How does your farm stack up?

November 15, 2007  By Cedric MacLeod

Often we look at manure in a too traditional mindset, the livestock industry
would likely benefit from a look at manure management in a different light.
So often in agriculture, primary producers are 'price-takers', meaning we grow
our crops and livestock, sell them at maturity or the desired market weight,
and take the going rate. This 'price-taker' approach in agriculture tends to
apply to manure production as well.

When it comes time to apply manure to crop land, producers are faced with a
watered down, low-nutrient mixture that can vary in nutrient content from one
tanker load to the next. As such, agronomists are often met with opposition
to changes in manure management, whether they are suggested to decrease manure
odour, hydrogen sulphide, ammonia or greenhouse gas emissions, or simply to
use manure nitrogen more effectively. In order to achieve these goals, we need
to start looking at manure from a different angle. We need to stop being 'manure-takers'
and instead become 'manure-makers'.

▶ Information shown:

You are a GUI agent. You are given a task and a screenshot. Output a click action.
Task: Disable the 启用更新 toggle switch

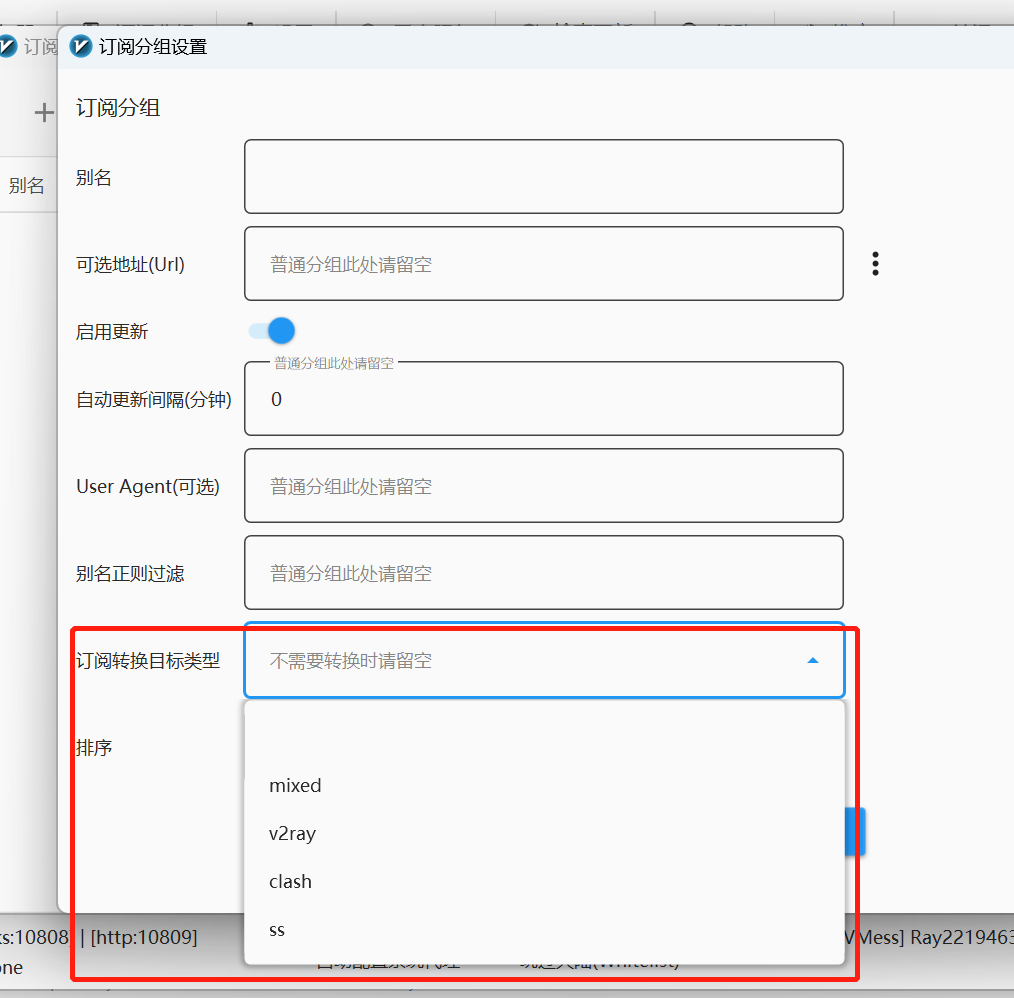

▶ Problem description: Continue the manure management text from where it stops, keeping its tone and subject.

▶ The response:
Evaluating the opportunity to add value to your manure resource will require
an analysis of your entire animal production system. For this exercise, consider
that manure is your ultimate end product, not the animals themselves. Liquid
fertilizer is a respected source of crop nutrients, so make this your target
for the manure coming out of your storage system. Strive for a nutrient rich,
low-water content liquid fertilizer. Adding value to your manure is often desired
if you are marketing the product off-farm, however, reducing manure handling
costs and the commercial fertilizer bill on your own operation will be the primary
goal for the majority of livestock producers. Therefore, we need to minimize
water, retain the nutrients produced during the animal production cycle and
get these nutrients to the field as efficiently as possible.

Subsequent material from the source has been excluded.